Die Nutzung von KI-Technologien ist auch eine Frage von Bildung und Einkommen (fehlende Kompetenzen und/oder fehlender Zugang). Wie können wir als Gesellschaft sicherstellen, dass auch Menschen mit tiefer Bildung und geringem Einkommen von KI-Tools profitieren?

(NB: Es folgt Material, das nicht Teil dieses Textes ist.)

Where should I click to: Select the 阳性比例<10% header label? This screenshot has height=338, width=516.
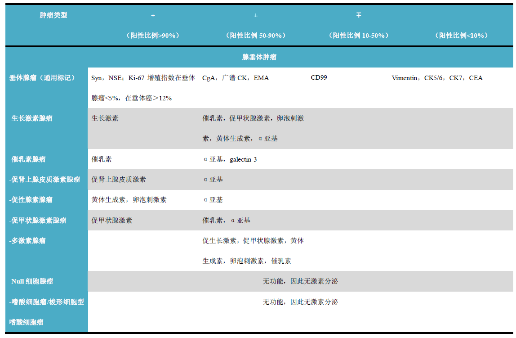tap(461, 36)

Bei der Entwicklung dieser Systeme verfolge ich stets einen menschzentrierten Ansatz. Dieser basiert auf der Idee des universellen Designs, das die Entwicklung von Systemen fordert, die von allen Menschen unabhängig von ihren Fähigkeiten genutzt werden können. Die Ergebnisse eines KI-basierten Systems und die Sicherheit seiner Schlussfolgerungen müssen verständlich kommuniziert werden, um nicht erneut Barrieren aufzubauen und vulnerable Gruppen, denen das Wissen über die Grenzen dieser Systeme und die Interpretationsbedürftigkeit der Ergebnisse fehlt, erneut zu benachteiligen. Hier besteht noch Forschungsbedarf, da jede Domäne ganz eigene Anforderungen stellt.

Ausserdem sind niederschwellige KI-Bildungsangebote unerlässlich. Die Angebote von öffentlichen Bibliotheken oder der Schule müssen entsprechend ergänzt werden.